The incorporation of steel fibers in a concrete mix enhances the shear capacity of reinforced concrete beams and a comprehensive understanding of this phenomenon is imperative to have an accurate estimation in engineering designs. Although significant studies have been carried out on shear capacity estimation, mechanics-based models are not yet available due to the complex underlying phenomenon. This paper presents a data-driven approach to the shear strength of SFRC beams and incorporates the largest database compilation of 507 experimental data. Input features considered in this study are the ratio of shear span to effective depth, concrete compressive strength, longitudinal reinforcement ratio, volume fraction, aspect ratio, and type of fiber.
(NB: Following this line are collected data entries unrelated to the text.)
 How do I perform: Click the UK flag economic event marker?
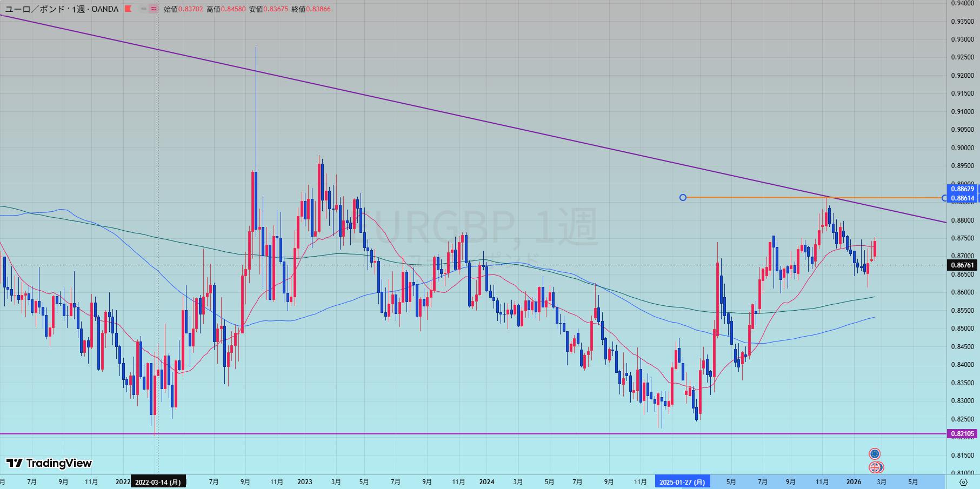[875, 467]
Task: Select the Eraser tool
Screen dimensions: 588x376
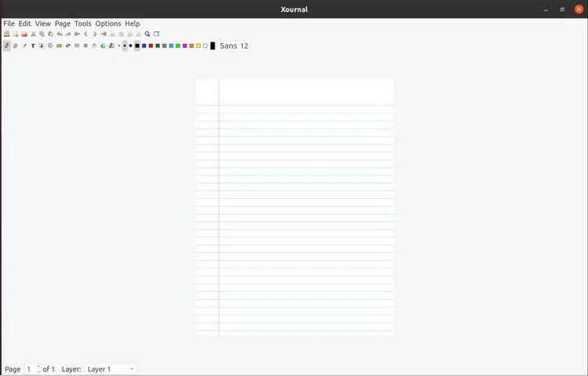Action: 16,46
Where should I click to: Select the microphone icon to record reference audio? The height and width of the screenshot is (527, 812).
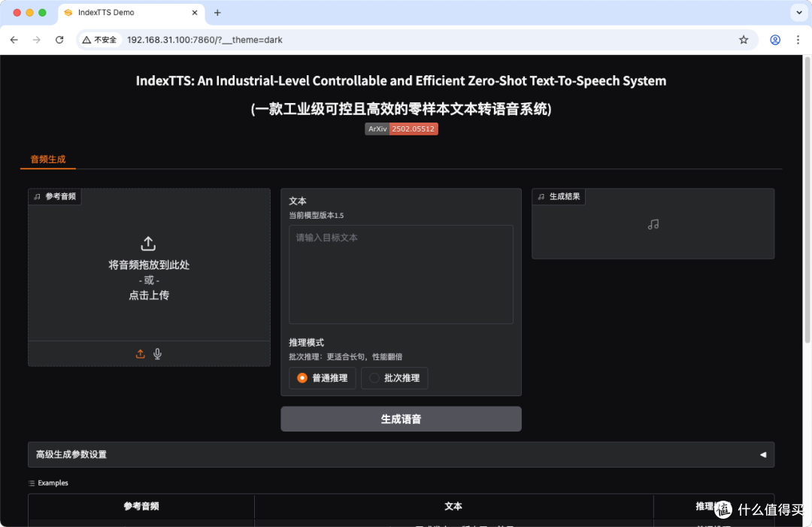point(157,353)
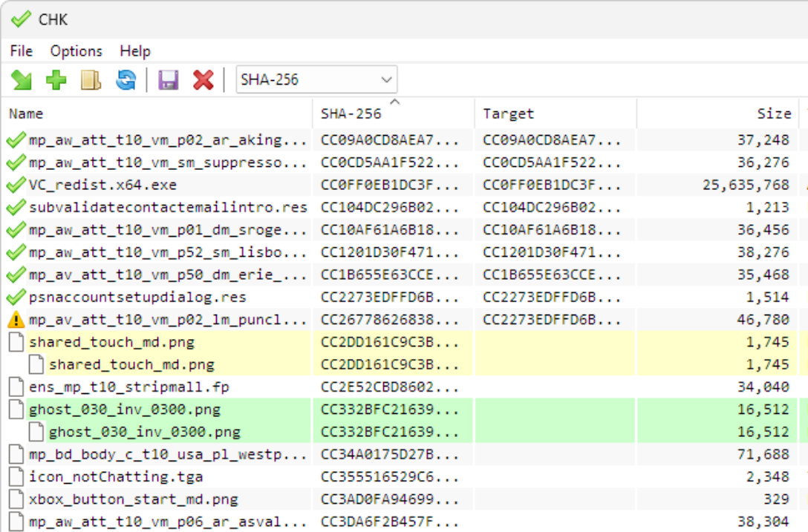Click the green checkmark beside VC_redist.x64.exe
Image resolution: width=808 pixels, height=532 pixels.
[x=16, y=185]
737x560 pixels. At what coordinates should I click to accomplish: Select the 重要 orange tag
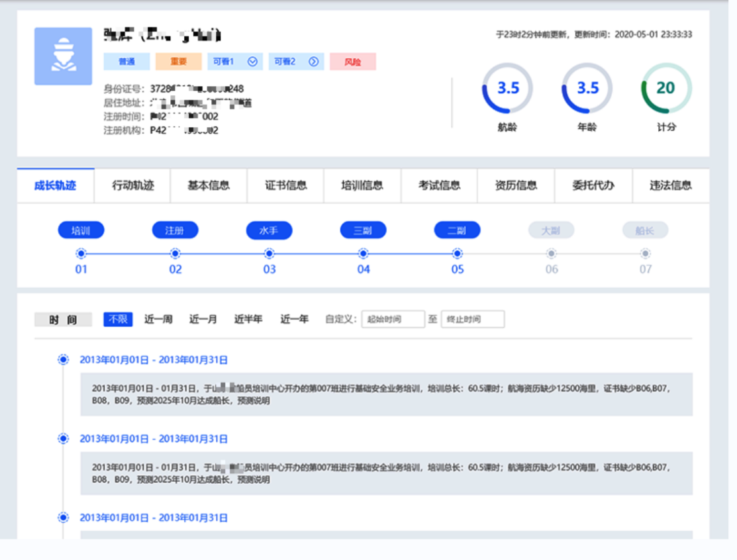click(x=178, y=62)
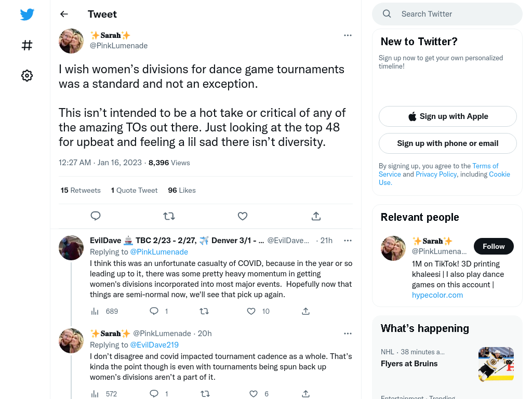This screenshot has height=399, width=532.
Task: Go back using the left arrow
Action: click(64, 14)
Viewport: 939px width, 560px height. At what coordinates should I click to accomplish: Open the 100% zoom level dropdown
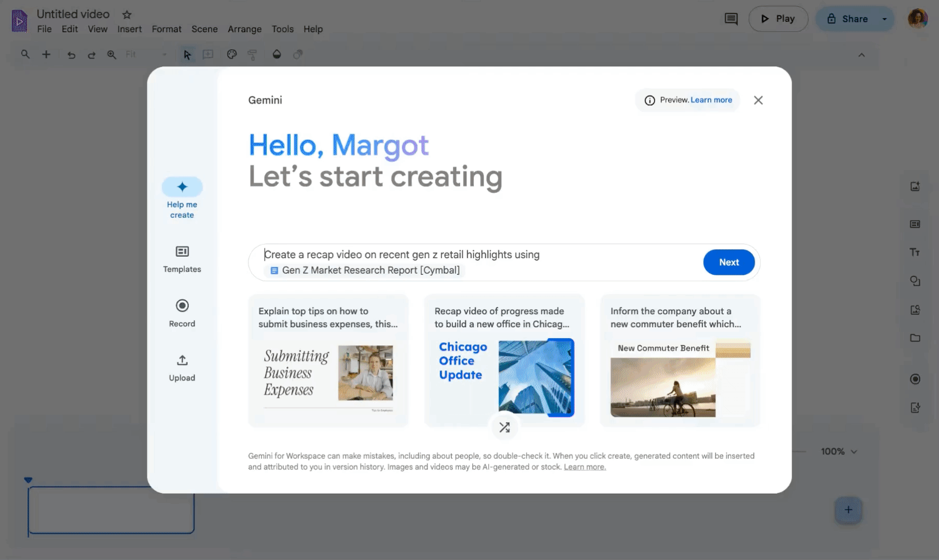839,452
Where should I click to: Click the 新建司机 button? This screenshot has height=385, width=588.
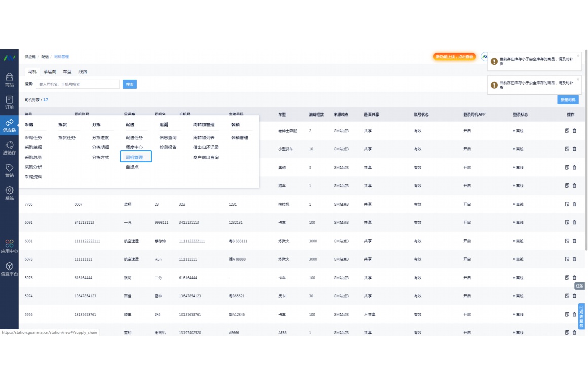tap(568, 100)
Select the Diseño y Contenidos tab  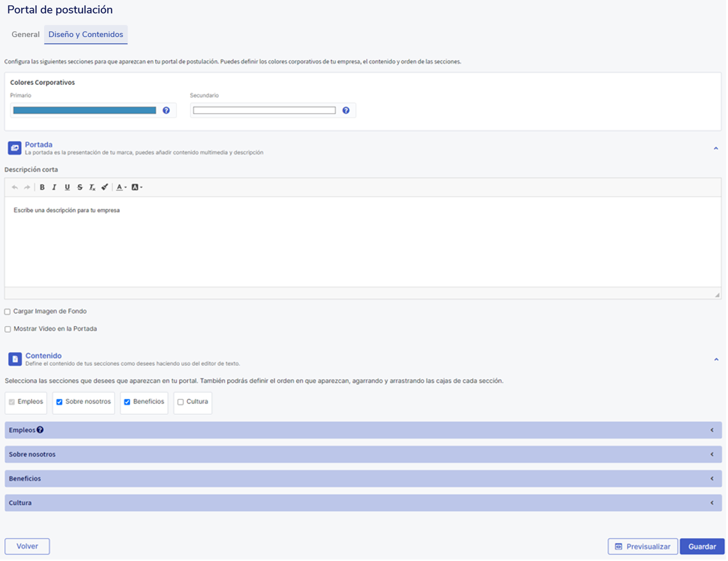pyautogui.click(x=85, y=34)
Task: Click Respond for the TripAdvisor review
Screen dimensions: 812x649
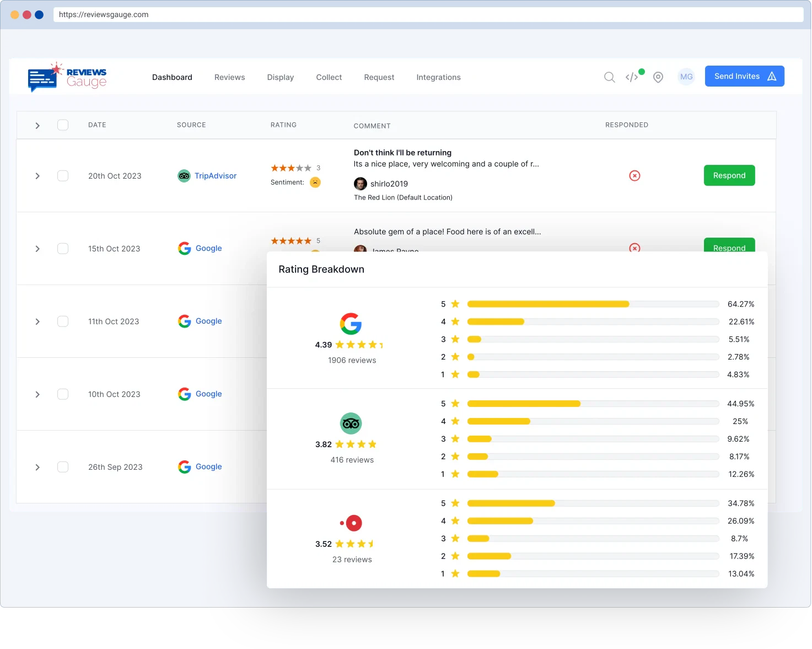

Eleven machine learning (ML) models, namely linear regression, ridge regression, lasso regression, decision tree, random forest, support vector machine, k-nearest neighbors, artificial neural network, XGBoost, AdaBoost, and CatBoost, are evaluated to examine their shear strength estimation of SFRC beams. The XGBoost is resulting in the most accurate predictions (85%) with the lowest root mean squared error and low mean absolute error. A study on the importance of the input parameters reveals that shear span to effective depth ratio, longitudinal reinforcement ratio, concrete strength, and volume fraction of fiber are the most influential parameters of shear strength of SFRC.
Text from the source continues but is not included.